[SOURCE TEXT]
........

1. Relationship Skills

Relationship skills help define how you interact with others as they set the tone for building effective and lasting relationships.

Here are some common examples of relationship skills.

Communication Skills

Effective communication is an essential relationship skill. It involves the most efficient approach to pass across ideas, perspectives, information, thoughts, and knowledge.

Communication skills can be verbal or non-verbal, and the message must get to the receiver for communication to be effective. The receiver must, in turn, send feedback back to the message's sender.

In life, you need to be more of a listener than a talker, as communication is beyond issuing out information.

Effective communication is more of emotions than words. The message's receiver has to be on the same wavelength as the sender. Communication is most effective when the message receiver understands beyond the words in which the message is being conveyed.

Effective Communication
Source: Haiilo

Essentially, communication is an expressive art that involves the process of creating and sharing ideas. Its efficacy depends on how rich the ideas being created and shared are.

........

[INFORMATION GIVEN]
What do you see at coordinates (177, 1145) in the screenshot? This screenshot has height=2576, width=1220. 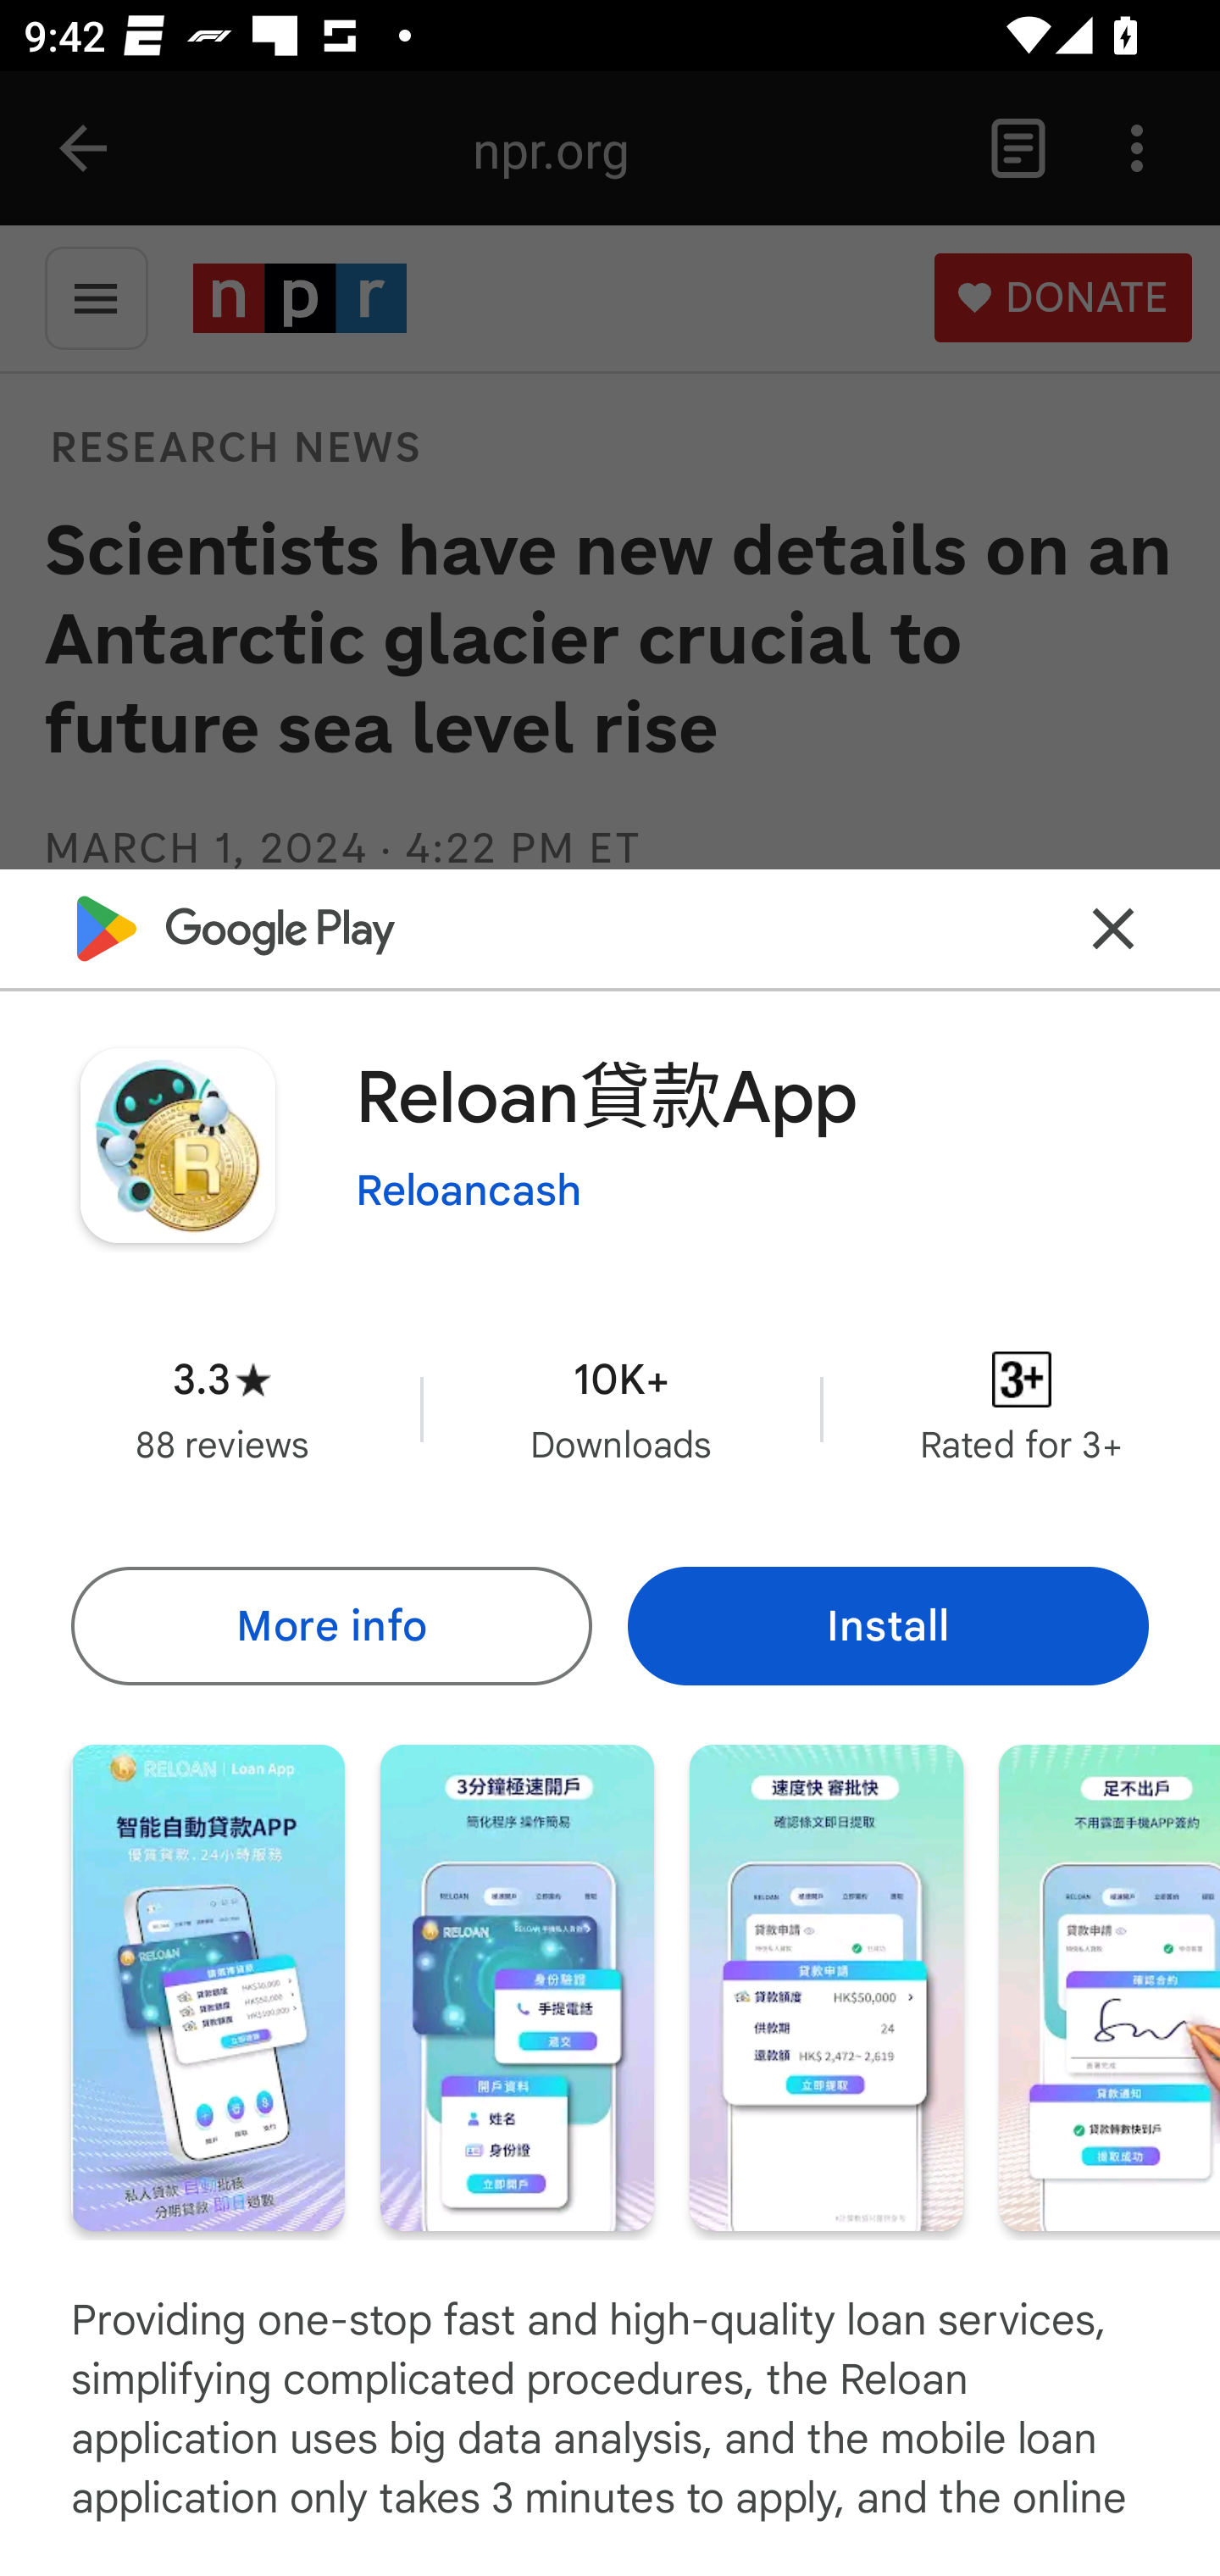 I see `Image of app or game icon for Reloan貸款App` at bounding box center [177, 1145].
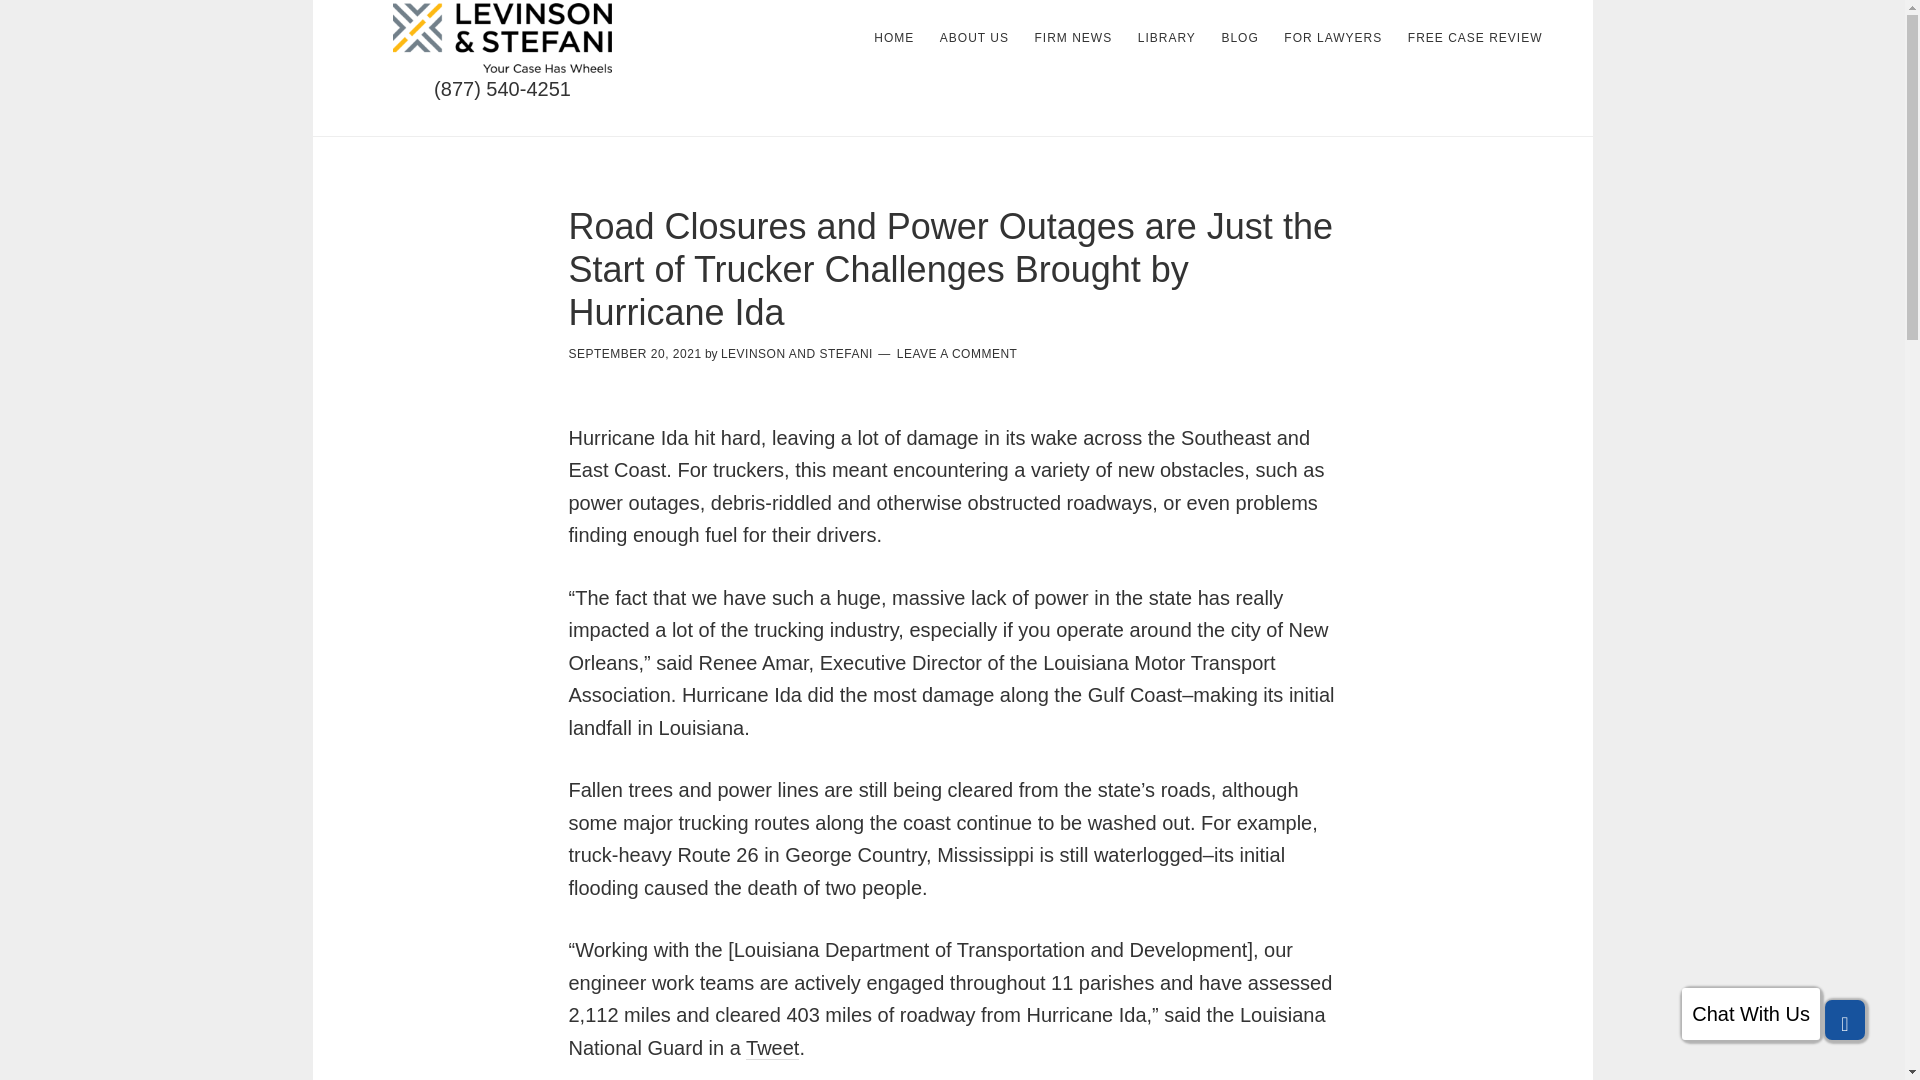  Describe the element at coordinates (956, 353) in the screenshot. I see `LEAVE A COMMENT` at that location.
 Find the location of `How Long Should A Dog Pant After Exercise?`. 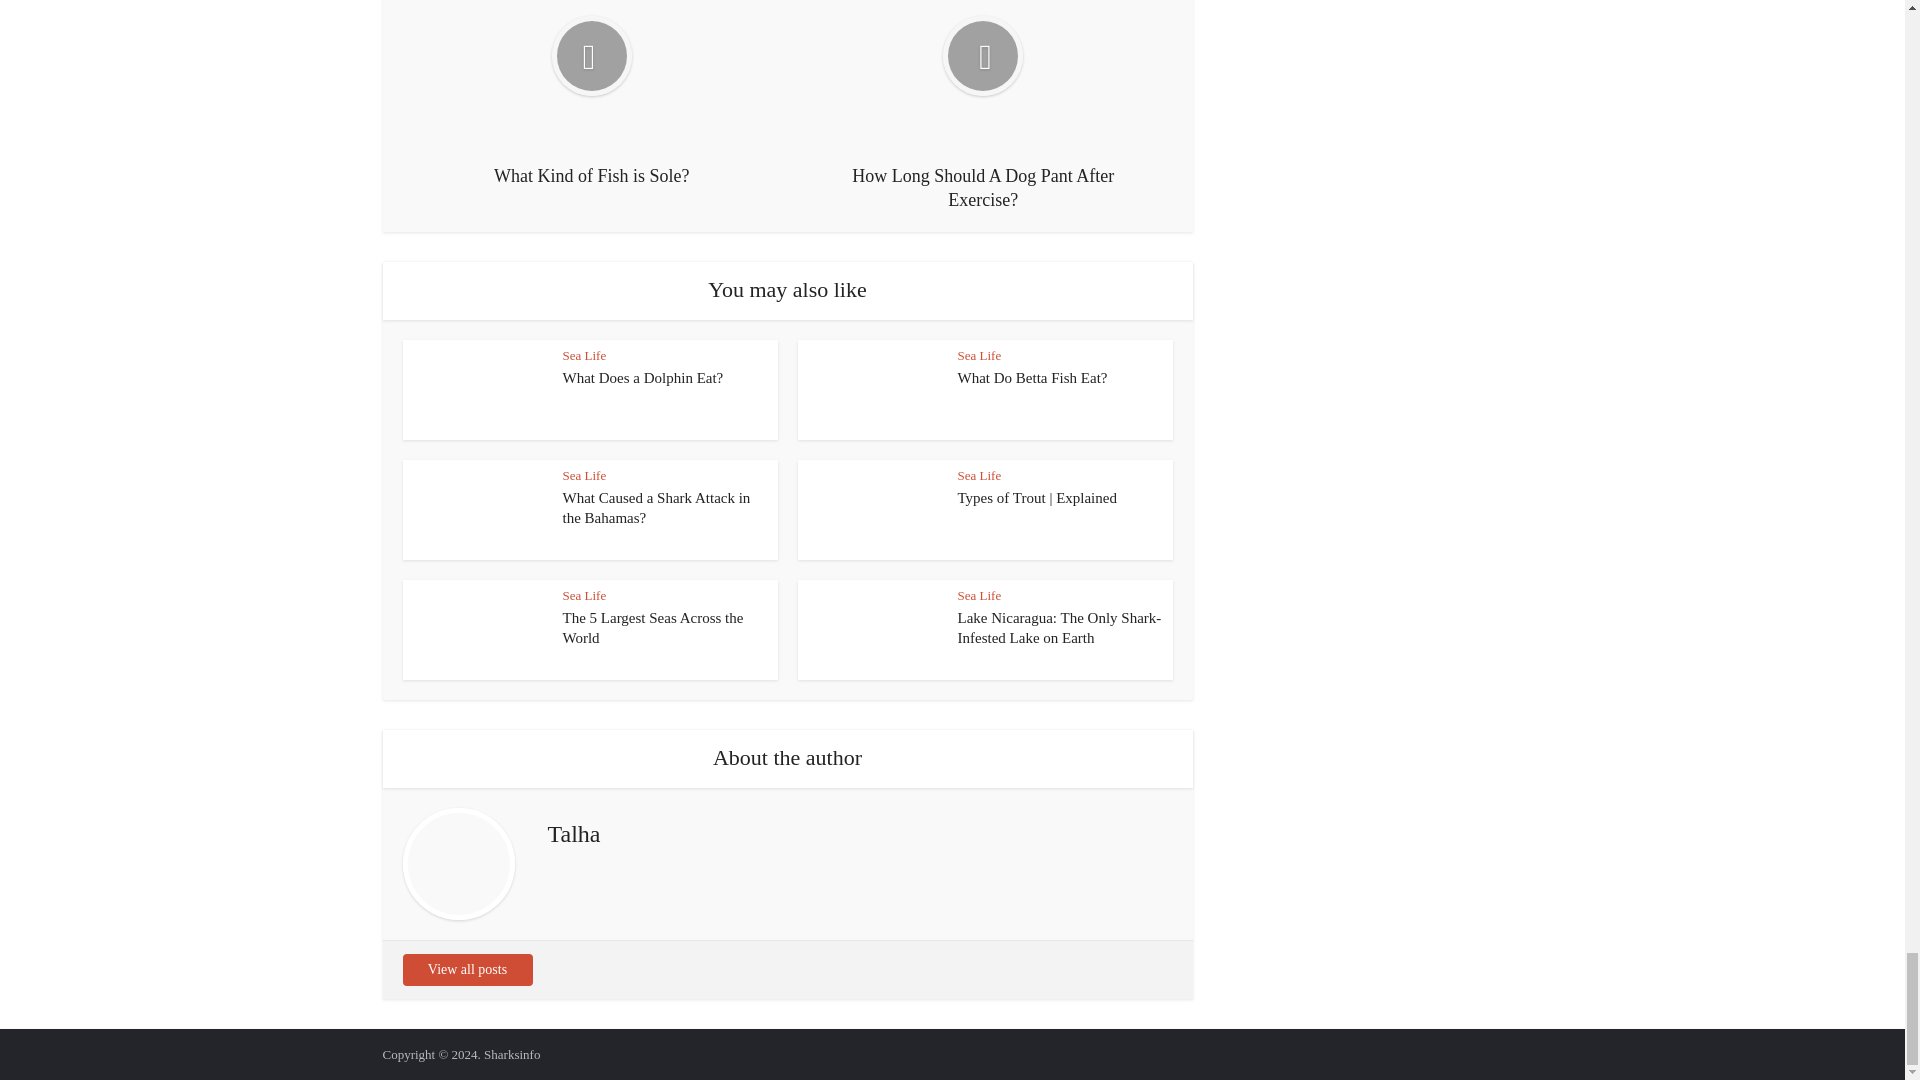

How Long Should A Dog Pant After Exercise? is located at coordinates (982, 105).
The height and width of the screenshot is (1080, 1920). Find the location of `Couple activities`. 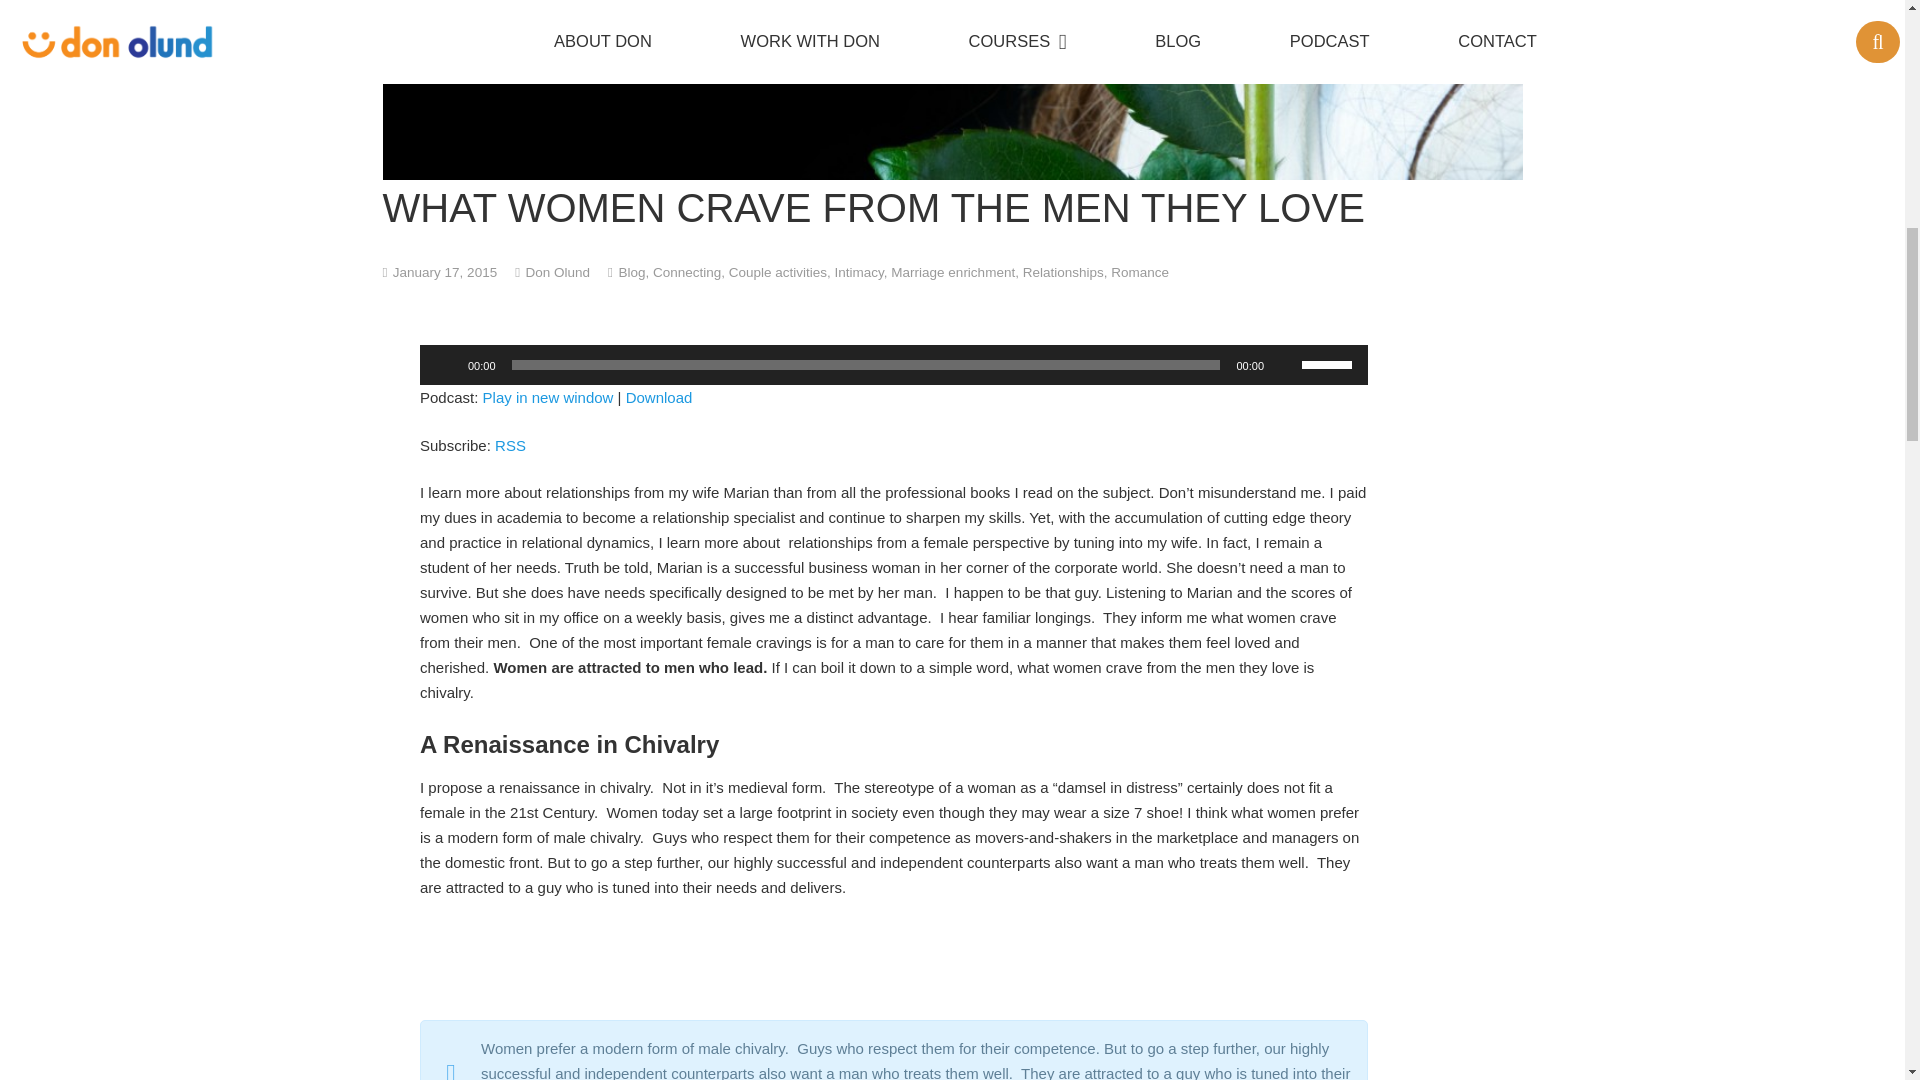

........

[STATED PROBLEM 1]
Please summarize the text on relationship skills in two sentences.
[STATED PROBLEM 2]
Reproduce the text on relationship skills, unchanged, from "Here are some" up to and including "is being conveyed.".

[TASK RESULT 1]
Relationship skills shape how you interact with others and set the tone for building effective and lasting relationships, and communication is one essential example of them. Effective communication can be verbal or non-verbal, needs the message to reach a receiver who sends feedback, is more about emotions than words, and works best when the receiver understands beyond the words used.

[TASK RESULT 2]
Here are some common examples of relationship skills.

Communication Skills

Effective communication is an essential relationship skill. It involves the most efficient approach to pass across ideas, perspectives, information, thoughts, and knowledge.

Communication skills can be verbal or non-verbal, and the message must get to the receiver for communication to be effective. The receiver must, in turn, send feedback back to the message's sender.

In life, you need to be more of a listener than a talker, as communication is beyond issuing out information.

Effective communication is more of emotions than words. The message's receiver has to be on the same wavelength as the sender. Communication is most effective when the message receiver understands beyond the words in which the message is being conveyed.